Insomma, l'ex presidente della Camera continua per la sua strada, impegnato ad affermare la sua immagine da leader, a intaccare quella di Berlusconi. Un impegno, quest'ultimo, per il quale gode dell'aiuto della sinistra che - naturalmente - non pensa affatto che il Cavaliere sia ormai una stella cadente, che ha fatto il suo tempo. Anzi, lo teme come unico avversario capace di mettere a rischio una riconferma elettorale dell'Unione. Senza Berlusconi, con Casini, la sinistra vede il suo futuro più roseo, tanto da non abbandonare in nessuna occasione la politica antiberlusconiana.

Non è un caso, infatti, che sia tornato di grande attualità il conflitto d'interessi e che qualcuno del governo pensi di risolverlo con la ineleggibilità del leader dell'opposizione.

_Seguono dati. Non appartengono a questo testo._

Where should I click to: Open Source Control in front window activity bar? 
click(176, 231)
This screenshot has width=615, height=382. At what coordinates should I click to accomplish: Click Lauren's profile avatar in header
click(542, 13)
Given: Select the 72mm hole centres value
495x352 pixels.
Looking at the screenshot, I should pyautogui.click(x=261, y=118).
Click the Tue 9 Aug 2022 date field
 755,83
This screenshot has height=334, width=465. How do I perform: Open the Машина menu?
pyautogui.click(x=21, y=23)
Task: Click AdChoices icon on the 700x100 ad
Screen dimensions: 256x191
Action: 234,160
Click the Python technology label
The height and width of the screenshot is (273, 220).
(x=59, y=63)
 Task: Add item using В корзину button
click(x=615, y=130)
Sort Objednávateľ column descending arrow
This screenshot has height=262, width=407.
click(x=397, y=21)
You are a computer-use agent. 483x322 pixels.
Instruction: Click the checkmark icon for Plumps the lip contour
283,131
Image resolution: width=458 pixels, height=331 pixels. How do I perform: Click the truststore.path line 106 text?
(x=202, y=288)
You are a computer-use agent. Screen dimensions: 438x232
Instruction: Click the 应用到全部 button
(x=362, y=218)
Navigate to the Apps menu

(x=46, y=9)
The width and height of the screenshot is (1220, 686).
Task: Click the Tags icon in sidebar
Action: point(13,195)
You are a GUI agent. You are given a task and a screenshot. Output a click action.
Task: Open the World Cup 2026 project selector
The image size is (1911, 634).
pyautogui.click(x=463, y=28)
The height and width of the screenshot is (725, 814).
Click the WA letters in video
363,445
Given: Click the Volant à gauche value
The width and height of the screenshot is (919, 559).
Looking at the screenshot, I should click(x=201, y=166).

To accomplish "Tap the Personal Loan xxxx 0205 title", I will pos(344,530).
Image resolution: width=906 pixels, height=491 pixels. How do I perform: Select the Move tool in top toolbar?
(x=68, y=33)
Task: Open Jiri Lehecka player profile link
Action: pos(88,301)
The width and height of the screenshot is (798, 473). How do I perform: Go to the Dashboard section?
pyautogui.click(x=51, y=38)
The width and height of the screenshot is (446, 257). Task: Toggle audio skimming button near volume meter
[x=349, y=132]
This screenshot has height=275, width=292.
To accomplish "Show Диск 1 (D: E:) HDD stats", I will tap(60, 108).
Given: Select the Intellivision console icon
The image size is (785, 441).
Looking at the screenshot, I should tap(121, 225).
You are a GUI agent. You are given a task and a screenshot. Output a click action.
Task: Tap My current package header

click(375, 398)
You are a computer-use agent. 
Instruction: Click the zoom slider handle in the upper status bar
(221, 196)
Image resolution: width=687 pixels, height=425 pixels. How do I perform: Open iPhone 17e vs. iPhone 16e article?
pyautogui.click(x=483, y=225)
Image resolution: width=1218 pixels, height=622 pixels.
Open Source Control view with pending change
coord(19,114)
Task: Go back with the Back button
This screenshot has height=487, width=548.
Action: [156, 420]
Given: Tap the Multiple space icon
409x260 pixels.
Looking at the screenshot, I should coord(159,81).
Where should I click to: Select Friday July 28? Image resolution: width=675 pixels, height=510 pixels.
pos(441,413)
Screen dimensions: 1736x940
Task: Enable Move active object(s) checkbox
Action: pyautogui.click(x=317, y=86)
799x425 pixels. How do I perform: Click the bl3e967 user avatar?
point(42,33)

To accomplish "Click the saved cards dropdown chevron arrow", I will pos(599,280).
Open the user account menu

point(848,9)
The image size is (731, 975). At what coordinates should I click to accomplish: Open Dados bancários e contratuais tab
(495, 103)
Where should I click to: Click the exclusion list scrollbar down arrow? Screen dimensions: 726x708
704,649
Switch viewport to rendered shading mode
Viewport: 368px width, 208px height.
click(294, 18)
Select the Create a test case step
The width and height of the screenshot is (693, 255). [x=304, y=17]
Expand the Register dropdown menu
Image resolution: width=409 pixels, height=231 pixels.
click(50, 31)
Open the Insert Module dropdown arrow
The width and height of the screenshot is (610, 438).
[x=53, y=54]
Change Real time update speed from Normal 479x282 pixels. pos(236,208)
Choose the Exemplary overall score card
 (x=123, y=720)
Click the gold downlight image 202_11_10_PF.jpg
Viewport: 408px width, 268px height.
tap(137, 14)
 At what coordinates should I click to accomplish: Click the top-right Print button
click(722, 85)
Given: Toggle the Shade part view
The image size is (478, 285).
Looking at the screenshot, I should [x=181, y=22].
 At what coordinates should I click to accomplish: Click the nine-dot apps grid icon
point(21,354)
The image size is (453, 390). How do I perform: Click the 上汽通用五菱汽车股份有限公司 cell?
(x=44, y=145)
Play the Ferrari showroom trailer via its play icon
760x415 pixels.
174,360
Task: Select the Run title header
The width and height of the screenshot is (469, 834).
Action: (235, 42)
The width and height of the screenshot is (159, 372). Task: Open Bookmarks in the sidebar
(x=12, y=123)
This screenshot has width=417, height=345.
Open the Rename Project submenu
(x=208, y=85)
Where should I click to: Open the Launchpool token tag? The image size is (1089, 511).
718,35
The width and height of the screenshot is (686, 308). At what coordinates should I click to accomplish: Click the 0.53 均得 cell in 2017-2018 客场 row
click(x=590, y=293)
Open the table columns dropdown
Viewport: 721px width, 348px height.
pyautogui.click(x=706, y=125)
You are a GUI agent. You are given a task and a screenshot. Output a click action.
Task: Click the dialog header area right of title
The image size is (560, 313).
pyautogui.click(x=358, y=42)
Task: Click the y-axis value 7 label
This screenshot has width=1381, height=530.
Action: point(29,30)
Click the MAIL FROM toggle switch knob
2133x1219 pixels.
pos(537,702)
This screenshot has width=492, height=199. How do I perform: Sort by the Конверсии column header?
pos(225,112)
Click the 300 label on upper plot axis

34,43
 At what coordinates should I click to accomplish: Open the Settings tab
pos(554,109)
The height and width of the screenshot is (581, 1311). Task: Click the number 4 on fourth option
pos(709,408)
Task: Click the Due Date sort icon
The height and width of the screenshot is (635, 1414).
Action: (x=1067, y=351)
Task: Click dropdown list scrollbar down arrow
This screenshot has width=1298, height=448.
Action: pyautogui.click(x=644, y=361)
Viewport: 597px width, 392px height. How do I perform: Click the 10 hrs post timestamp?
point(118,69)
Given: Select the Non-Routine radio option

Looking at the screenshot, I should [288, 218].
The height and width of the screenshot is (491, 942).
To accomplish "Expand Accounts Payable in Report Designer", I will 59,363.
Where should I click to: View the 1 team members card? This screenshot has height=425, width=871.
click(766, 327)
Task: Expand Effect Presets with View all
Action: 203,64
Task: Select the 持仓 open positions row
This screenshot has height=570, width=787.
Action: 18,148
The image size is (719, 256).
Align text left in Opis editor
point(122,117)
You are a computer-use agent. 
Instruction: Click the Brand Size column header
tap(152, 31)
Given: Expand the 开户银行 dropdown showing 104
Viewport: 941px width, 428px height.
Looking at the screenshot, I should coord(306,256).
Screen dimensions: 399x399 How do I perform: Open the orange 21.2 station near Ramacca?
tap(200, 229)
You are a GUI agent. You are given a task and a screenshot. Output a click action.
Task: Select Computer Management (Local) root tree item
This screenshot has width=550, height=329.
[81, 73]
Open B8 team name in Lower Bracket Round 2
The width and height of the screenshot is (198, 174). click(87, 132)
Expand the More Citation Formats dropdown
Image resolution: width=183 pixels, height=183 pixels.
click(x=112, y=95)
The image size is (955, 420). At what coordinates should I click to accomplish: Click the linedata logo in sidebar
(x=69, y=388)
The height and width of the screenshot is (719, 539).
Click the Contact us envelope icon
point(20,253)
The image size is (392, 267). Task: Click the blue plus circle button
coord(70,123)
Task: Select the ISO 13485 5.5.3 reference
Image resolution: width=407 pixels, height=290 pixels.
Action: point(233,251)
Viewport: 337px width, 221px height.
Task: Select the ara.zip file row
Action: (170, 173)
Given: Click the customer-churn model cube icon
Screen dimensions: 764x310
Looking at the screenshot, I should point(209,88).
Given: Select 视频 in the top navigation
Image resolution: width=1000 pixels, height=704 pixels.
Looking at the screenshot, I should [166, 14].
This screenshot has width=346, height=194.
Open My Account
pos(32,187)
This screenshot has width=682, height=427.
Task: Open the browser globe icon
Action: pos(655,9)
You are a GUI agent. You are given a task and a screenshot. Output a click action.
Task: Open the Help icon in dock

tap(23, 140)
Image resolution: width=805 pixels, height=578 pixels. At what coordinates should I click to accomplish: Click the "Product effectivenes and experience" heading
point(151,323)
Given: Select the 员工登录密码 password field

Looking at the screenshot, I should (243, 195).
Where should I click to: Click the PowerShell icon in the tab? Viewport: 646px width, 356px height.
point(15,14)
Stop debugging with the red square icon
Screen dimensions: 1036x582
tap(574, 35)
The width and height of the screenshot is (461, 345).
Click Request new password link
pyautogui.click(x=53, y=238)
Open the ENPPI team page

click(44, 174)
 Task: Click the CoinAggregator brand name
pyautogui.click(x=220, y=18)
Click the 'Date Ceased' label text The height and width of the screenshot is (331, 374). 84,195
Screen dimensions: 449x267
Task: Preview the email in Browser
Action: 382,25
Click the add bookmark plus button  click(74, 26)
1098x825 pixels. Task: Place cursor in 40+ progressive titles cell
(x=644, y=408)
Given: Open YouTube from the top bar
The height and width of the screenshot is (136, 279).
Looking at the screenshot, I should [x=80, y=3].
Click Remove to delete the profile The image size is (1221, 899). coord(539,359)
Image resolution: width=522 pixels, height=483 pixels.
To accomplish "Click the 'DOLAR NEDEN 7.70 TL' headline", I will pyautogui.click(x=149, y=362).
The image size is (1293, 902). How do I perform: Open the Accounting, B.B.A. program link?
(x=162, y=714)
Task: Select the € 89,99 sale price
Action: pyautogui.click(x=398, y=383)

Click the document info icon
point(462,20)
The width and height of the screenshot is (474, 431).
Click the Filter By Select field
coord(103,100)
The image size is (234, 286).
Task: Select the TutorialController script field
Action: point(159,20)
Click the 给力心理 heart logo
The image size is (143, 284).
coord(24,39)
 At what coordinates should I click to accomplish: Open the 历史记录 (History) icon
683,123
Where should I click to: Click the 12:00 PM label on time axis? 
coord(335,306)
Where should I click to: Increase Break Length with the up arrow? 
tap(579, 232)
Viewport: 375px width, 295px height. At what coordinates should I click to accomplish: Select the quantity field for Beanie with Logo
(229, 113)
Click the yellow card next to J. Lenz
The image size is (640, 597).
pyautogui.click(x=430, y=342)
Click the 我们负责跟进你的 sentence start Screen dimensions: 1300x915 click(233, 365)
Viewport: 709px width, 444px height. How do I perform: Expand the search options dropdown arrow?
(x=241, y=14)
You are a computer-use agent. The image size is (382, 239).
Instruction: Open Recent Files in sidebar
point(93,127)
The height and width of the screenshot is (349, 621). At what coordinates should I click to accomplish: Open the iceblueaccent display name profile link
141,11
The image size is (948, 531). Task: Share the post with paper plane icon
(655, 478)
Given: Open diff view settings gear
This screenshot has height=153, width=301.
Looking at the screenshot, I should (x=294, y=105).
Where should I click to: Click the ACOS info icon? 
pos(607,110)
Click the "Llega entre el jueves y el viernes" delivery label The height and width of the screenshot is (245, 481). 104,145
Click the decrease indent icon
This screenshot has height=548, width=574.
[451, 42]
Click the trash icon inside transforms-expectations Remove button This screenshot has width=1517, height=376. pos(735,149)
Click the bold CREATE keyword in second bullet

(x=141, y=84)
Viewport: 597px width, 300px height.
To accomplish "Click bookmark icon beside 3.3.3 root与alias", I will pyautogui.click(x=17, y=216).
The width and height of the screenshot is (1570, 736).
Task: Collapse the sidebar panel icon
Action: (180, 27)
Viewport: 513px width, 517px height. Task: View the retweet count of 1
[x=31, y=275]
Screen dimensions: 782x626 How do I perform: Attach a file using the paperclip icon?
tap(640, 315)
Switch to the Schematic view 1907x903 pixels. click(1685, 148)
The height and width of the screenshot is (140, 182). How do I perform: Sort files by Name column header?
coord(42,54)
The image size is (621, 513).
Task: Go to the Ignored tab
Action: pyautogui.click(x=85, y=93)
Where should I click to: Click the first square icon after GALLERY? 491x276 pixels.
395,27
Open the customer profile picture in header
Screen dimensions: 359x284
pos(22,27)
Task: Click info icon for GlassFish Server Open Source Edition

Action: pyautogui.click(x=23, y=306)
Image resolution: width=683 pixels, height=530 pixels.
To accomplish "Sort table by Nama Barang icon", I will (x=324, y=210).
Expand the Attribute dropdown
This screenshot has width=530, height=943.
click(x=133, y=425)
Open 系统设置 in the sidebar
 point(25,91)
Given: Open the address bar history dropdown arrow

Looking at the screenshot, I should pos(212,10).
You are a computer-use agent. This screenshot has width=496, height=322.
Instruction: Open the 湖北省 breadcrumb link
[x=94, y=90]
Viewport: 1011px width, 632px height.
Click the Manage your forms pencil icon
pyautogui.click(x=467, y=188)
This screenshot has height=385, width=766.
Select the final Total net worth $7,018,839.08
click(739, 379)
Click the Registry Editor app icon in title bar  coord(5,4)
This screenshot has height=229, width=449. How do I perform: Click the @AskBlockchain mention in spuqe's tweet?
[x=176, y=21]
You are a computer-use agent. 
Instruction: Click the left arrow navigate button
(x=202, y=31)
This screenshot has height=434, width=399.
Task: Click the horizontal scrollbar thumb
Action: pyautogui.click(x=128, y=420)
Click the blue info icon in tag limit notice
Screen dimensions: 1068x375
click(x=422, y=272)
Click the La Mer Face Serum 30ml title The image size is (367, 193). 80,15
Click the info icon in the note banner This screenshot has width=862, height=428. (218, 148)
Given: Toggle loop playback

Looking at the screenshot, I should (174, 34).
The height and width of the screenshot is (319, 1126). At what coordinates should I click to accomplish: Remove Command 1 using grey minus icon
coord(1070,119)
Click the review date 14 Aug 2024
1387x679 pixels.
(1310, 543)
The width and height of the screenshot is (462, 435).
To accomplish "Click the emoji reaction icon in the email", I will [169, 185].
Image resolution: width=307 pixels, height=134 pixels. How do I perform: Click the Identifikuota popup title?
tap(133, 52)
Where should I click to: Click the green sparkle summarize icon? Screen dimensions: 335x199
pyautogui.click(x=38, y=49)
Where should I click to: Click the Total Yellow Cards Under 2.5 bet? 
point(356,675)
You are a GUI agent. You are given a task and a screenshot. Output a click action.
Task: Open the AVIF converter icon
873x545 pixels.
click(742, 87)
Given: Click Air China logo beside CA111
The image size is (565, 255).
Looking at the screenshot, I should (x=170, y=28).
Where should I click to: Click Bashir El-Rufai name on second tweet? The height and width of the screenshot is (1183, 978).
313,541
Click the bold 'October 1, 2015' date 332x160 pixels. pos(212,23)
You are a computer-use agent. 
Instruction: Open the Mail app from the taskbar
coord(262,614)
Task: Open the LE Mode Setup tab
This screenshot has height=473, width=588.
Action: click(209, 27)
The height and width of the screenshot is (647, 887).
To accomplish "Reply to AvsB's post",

Soluzione che, nelle segrete stanze dei suoi pensieri, non deve dispiacere nemmeno a Casini.

Come dire che la guerra che la sinistra fa a Berlusconi è la stessa dell'Udc: questo provoca il suo generoso sostegno alla maggioranza, non certo il desiderio di passare a sinistra.

Casini si è fatto portatore di un pessimo principio: non è importante che io vinca, è importante che tu perda. Dove il "tu" non è l'avversario politico, ma colui che per cinque anni è stato anche il suo Presidente del Consiglio.